#### [Set task]
Copy each of the following lines character for character.

━━ Data to process ━━

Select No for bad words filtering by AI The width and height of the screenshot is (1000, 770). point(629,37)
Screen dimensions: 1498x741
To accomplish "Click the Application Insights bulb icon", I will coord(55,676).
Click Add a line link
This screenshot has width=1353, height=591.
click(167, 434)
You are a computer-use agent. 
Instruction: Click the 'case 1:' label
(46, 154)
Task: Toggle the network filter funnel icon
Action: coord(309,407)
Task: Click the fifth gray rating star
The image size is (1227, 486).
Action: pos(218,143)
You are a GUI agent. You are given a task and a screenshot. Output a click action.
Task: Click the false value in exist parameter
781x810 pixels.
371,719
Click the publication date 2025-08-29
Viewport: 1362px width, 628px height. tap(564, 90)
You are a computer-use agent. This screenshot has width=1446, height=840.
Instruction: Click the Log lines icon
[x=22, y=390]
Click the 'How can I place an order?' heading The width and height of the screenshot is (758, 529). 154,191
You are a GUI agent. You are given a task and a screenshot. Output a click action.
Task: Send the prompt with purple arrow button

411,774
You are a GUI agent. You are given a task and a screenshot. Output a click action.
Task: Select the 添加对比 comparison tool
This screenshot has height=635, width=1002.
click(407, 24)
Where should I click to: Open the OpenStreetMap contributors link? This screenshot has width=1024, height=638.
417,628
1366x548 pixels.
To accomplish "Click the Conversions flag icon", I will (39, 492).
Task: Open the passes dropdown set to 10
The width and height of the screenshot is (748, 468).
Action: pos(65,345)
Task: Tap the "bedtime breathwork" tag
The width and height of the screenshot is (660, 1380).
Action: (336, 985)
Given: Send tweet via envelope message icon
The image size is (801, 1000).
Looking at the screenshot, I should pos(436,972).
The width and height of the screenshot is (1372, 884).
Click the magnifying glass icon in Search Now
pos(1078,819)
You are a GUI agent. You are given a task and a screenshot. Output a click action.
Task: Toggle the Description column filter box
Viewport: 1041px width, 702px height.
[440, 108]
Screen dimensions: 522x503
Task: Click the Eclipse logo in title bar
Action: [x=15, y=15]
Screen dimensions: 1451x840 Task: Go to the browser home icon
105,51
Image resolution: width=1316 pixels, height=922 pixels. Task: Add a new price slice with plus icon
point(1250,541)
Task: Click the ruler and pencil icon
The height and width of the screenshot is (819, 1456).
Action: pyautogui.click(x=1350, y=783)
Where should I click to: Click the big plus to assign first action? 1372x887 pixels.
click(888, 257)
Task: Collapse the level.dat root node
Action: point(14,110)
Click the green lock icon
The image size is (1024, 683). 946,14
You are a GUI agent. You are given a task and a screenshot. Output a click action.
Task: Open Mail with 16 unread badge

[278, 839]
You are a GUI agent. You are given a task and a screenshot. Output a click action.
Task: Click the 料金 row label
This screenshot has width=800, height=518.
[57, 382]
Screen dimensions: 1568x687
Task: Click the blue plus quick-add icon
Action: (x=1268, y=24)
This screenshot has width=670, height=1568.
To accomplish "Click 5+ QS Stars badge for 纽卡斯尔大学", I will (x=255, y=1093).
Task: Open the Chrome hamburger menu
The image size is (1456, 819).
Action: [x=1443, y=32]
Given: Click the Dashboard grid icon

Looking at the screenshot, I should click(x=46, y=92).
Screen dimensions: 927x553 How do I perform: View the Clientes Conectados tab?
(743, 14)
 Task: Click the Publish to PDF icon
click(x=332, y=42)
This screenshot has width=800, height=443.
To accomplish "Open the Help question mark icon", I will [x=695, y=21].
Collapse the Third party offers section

━━━

#### [Output below]
Select No for bad words filtering by AI The width and height of the screenshot is (1000, 770). point(629,37)
Screen dimensions: 1498x741
To accomplish "Click the Application Insights bulb icon", I will coord(55,676).
Click Add a line link
This screenshot has width=1353, height=591.
click(167, 434)
You are a computer-use agent. 
Instruction: Click the 'case 1:' label
(46, 154)
Task: Toggle the network filter funnel icon
Action: coord(309,407)
Task: Click the fifth gray rating star
The image size is (1227, 486).
Action: pos(218,143)
You are a GUI agent. You are given a task and a screenshot. Output a click action.
Task: Click the false value in exist parameter
781x810 pixels.
371,719
Click the publication date 2025-08-29
Viewport: 1362px width, 628px height. tap(564, 90)
You are a computer-use agent. This screenshot has width=1446, height=840.
Instruction: Click the Log lines icon
[x=22, y=390]
Click the 'How can I place an order?' heading The width and height of the screenshot is (758, 529). 154,191
You are a GUI agent. You are given a task and a screenshot. Output a click action.
Task: Send the prompt with purple arrow button

411,774
You are a GUI agent. You are given a task and a screenshot. Output a click action.
Task: Select the 添加对比 comparison tool
This screenshot has height=635, width=1002.
click(407, 24)
Where should I click to: Open the OpenStreetMap contributors link? This screenshot has width=1024, height=638.
417,628
1366x548 pixels.
To accomplish "Click the Conversions flag icon", I will (39, 492).
Task: Open the passes dropdown set to 10
The width and height of the screenshot is (748, 468).
Action: pos(65,345)
Task: Tap the "bedtime breathwork" tag
The width and height of the screenshot is (660, 1380).
Action: (336, 985)
Given: Send tweet via envelope message icon
The image size is (801, 1000).
Looking at the screenshot, I should pos(436,972).
The width and height of the screenshot is (1372, 884).
Click the magnifying glass icon in Search Now
pos(1078,819)
You are a GUI agent. You are given a task and a screenshot. Output a click action.
Task: Toggle the Description column filter box
Viewport: 1041px width, 702px height.
[440, 108]
Screen dimensions: 522x503
Task: Click the Eclipse logo in title bar
Action: [x=15, y=15]
Screen dimensions: 1451x840 Task: Go to the browser home icon
105,51
Image resolution: width=1316 pixels, height=922 pixels. Task: Add a new price slice with plus icon
point(1250,541)
Task: Click the ruler and pencil icon
The height and width of the screenshot is (819, 1456).
Action: pyautogui.click(x=1350, y=783)
Where should I click to: Click the big plus to assign first action? 1372x887 pixels.
click(888, 257)
Task: Collapse the level.dat root node
Action: point(14,110)
Click the green lock icon
The image size is (1024, 683). 946,14
You are a GUI agent. You are given a task and a screenshot. Output a click action.
Task: Open Mail with 16 unread badge

[278, 839]
You are a GUI agent. You are given a task and a screenshot. Output a click action.
Task: Click the 料金 row label
This screenshot has width=800, height=518.
[57, 382]
Screen dimensions: 1568x687
Task: Click the blue plus quick-add icon
Action: (x=1268, y=24)
This screenshot has width=670, height=1568.
To accomplish "Click 5+ QS Stars badge for 纽卡斯尔大学", I will (x=255, y=1093).
Task: Open the Chrome hamburger menu
The image size is (1456, 819).
Action: [x=1443, y=32]
Given: Click the Dashboard grid icon

Looking at the screenshot, I should click(x=46, y=92).
Screen dimensions: 927x553 How do I perform: View the Clientes Conectados tab?
(743, 14)
 Task: Click the Publish to PDF icon
click(x=332, y=42)
This screenshot has width=800, height=443.
To accomplish "Open the Help question mark icon", I will [x=695, y=21].
Collapse the Third party offers section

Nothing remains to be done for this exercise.